Kishanganj is a city and district headquarters of Kishanganj district in Purnia division of Bihar state.

History
Kishanganj, which was previously part of Purnia district, is part of the Mithila region.

Mithila first gained prominence after being settled by Indo-Aryan peoples who established the Mithila Kingdom (also called Kingdom of the Videhas).
During the late Vedic period (c. 1100–500 BCE), the kingdom of the Videhas became one of the major political and cultural centres of South Asia, along with Kuru and Pañcāla. The rulers of Videhas were called Janakas.

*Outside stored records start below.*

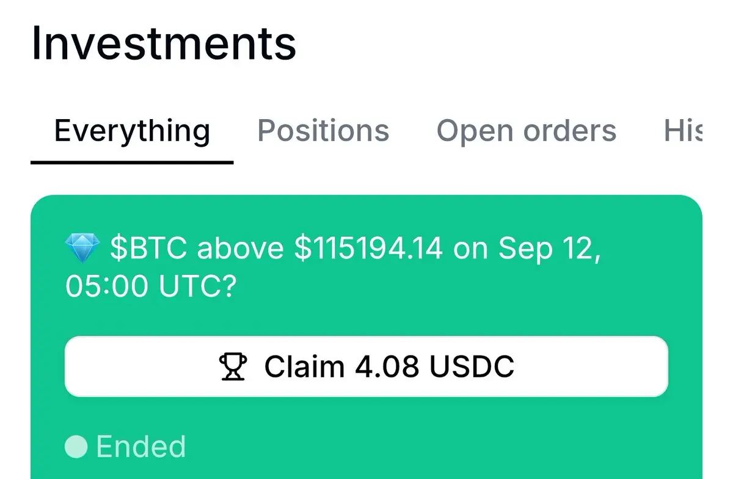The width and height of the screenshot is (733, 479).
Task: Click the black underline beneath Everything tab
Action: (132, 163)
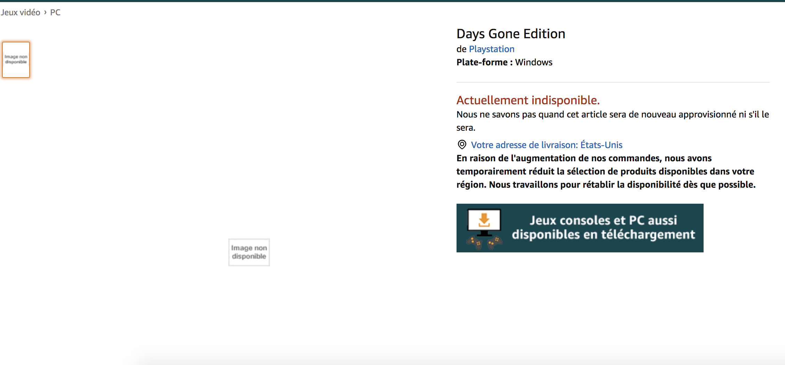Viewport: 785px width, 365px height.
Task: Click the 'Actuellement indisponible' status text
Action: click(528, 100)
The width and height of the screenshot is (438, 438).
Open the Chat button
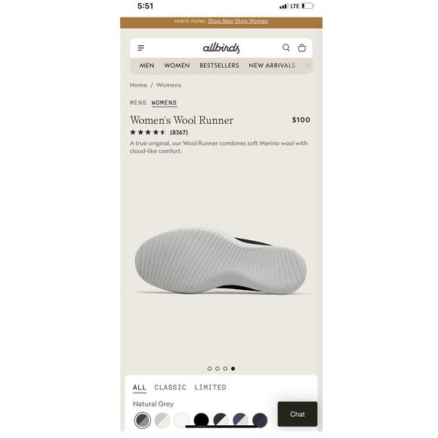point(298,414)
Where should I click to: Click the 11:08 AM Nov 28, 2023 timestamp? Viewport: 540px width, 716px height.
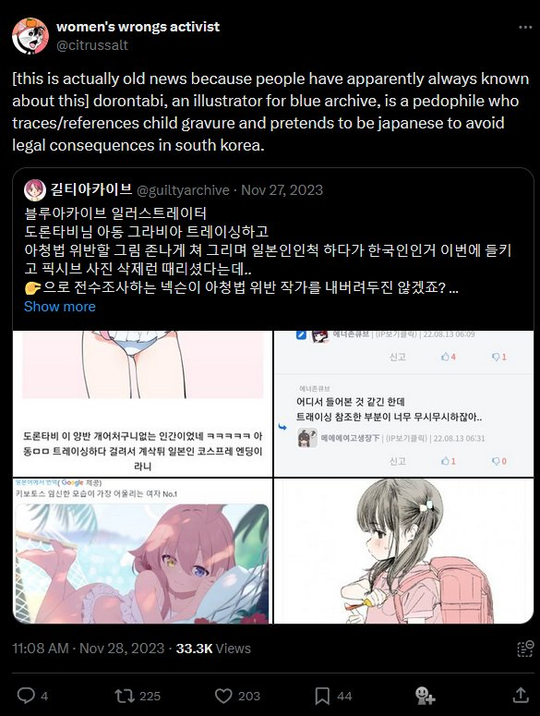tap(88, 649)
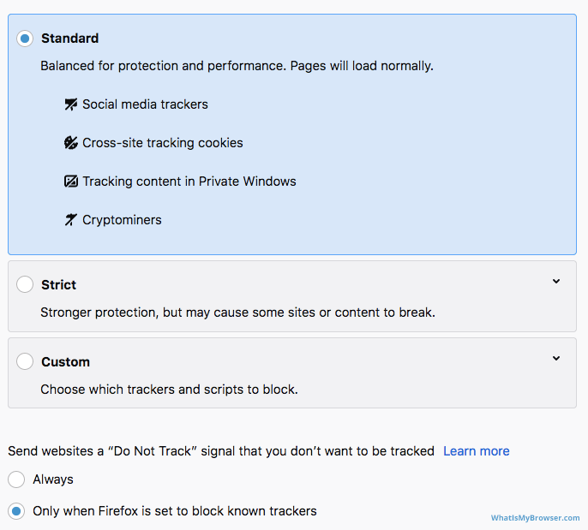The width and height of the screenshot is (588, 530).
Task: Click the Custom heading label
Action: (x=65, y=362)
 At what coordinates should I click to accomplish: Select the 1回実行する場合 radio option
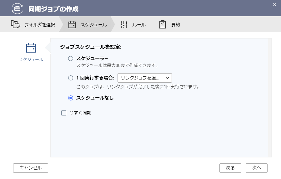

The Mithila Kingdom was later incorporated into the Vajjika League, which had its capital in the city of Vaishali, which is also in Mithila.

Demographics
As of the 2011 Census of India, Kishanganj has a population of 105,782 of which male and female are 55,143 and 50,639 respectively. Literacy rate of Kishanganj city is 73.46% higher than the state average of 61.80%. In Kishanganj, Male literacy is around 78.37% while the female literacy rate is 68.08%. In Kishanganj, Total children (0-6) in Kishanganj city are 16,884 as per figure from Census India report on 2011. There were 8,636 boys while 8,248 are girls. The children form 15.96% of the total population of Kishanganj City. It is one of the few districts where the population of Muslims are in majority.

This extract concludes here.